Layonel Adams

Personal information
- Full name: Layonel Rasakovich Adams
- Date of birth: 9 August 1994
- Place of birth: Saint Petersburg, Russia
- Date of death: 14 January 2026 (aged 31)
- Place of death: Zvenigorod, Russia
- Height: 1.89 m (6 ft 2 in)
- Position: Centre-back

Youth career
- 2011–2014: CSKA Moscow

Senior career*
- Years: Team / Apps / (Gls)
- 2012–2014: CSKA Moscow / 0 / (0)
- 2014–2015: Yenisey Krasnoyarsk / 6 / (0)
- 2015: → Volga Tver (loan) / 5 / (0)
- 2015–2016: KAMAZ Naberezhnye Chelny / 2 / (0)
- 2016–2017: Banants / 24 / (0)
- 2017–2018: Cerceda / 16 / (0)
- 2019: Isloch Minsk Raion / 17 / (0)
- 2020: Caspiy / 15 / (0)
- 2021: Turan / 15 / (0)
- 2022: Van / 4 / (0)
- 2022: Budućnost Podgorica / 0 / (0)
- 2023: Khujand / 11 / (2)
- 2023: Zhetysu / 11 / (0)
- 2024: Shakhter Karagandy / 6 / (0)
- 2025: Alga Bishkek / 1 / (0)

International career
- 2011–2012: Russia U18 / 4 / (0)

= Layonel Adams =

Russian footballer (1994–2026)

Layonel Rasakovich Adams (Лайонел Расакович Адамс; 9 August 1994 – 14 January 2026) was a Russian professional footballer who played as a centre-back.

==Career==
Adams made his professional debut in the Russian Football National League for FC Yenisey Krasnoyarsk on 16 March 2014 in a game against FC SKA-Energiya Khabarovsk.

On 16 March 2022, Adams signed for Armenian Premier League club FC Van.

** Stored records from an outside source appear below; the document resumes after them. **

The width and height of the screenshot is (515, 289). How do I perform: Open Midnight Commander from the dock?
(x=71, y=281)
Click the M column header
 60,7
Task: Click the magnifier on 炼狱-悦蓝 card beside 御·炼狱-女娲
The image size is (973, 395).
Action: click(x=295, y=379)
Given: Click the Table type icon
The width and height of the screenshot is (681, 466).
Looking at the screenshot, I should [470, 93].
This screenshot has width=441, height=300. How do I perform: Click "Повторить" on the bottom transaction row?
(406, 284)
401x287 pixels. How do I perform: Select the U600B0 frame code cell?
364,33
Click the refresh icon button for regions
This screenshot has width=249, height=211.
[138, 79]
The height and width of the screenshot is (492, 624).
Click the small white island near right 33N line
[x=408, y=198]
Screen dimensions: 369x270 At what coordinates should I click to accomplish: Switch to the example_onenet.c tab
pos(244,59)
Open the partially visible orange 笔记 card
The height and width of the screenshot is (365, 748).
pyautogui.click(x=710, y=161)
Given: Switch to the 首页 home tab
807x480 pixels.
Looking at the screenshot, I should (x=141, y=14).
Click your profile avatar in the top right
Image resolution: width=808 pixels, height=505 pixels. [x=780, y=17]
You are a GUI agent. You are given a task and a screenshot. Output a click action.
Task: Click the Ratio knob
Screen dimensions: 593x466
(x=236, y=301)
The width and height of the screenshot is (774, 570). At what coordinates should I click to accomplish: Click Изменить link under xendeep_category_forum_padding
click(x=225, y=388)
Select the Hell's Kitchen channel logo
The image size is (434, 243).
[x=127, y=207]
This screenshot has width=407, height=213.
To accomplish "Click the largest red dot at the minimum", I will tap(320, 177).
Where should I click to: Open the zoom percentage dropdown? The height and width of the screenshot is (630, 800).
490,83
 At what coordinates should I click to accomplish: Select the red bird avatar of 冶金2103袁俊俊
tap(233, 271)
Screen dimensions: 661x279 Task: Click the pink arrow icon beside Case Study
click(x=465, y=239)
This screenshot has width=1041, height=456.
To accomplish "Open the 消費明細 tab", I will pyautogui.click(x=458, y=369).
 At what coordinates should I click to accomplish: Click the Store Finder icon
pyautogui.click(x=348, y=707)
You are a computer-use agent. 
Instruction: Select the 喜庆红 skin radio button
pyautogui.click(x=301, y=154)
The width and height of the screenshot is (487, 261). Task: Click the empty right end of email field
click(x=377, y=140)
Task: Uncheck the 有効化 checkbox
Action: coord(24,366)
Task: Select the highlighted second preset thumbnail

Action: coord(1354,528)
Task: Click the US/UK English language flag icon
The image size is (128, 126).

On 14 June 2022, Budućnost Podgorica announced the signing of Adams.

On 3 February 2023, Tajikistan Higher League club Khujand announced the signing of Adams.

On 5 July 2023, Zhetysu announced the signing of Adams.

==Personal life and death==
Adams' father was Nigerian and his mother Russian. His brother Lyukman Adams is an Olympic triple jumper.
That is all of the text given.